[Collection entries]
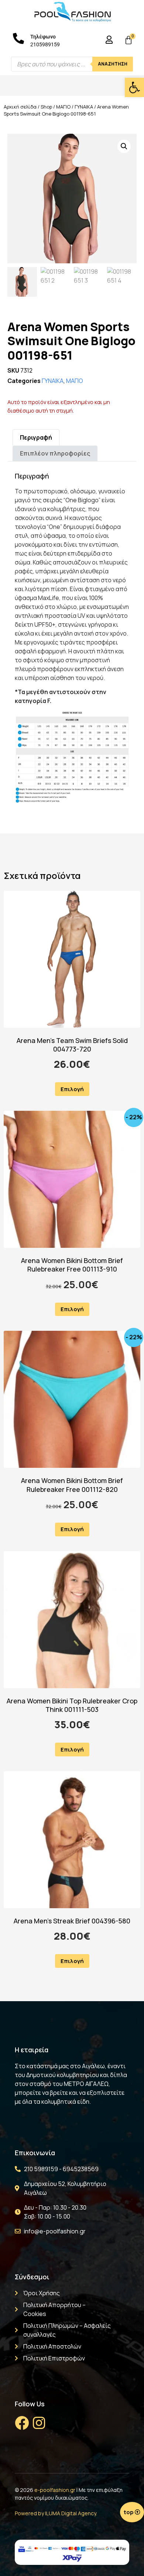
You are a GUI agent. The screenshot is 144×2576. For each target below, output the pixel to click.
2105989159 (45, 44)
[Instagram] (39, 2423)
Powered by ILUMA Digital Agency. (56, 2513)
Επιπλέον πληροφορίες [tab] (55, 453)
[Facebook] (22, 2423)
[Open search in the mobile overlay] (72, 64)
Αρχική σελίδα (20, 106)
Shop (46, 106)
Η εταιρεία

[Exercise] Set down the line that contains "Επιπλέον πληροφορίες [tab] (55, 453)" exactly. Do the same for each later line of the data, through the end, and add nothing.

[Answer]
Επιπλέον πληροφορίες [tab] (55, 453)
[Facebook] (22, 2423)
[Open search in the mobile overlay] (72, 64)
Αρχική σελίδα (20, 106)
Shop (46, 106)
Η εταιρεία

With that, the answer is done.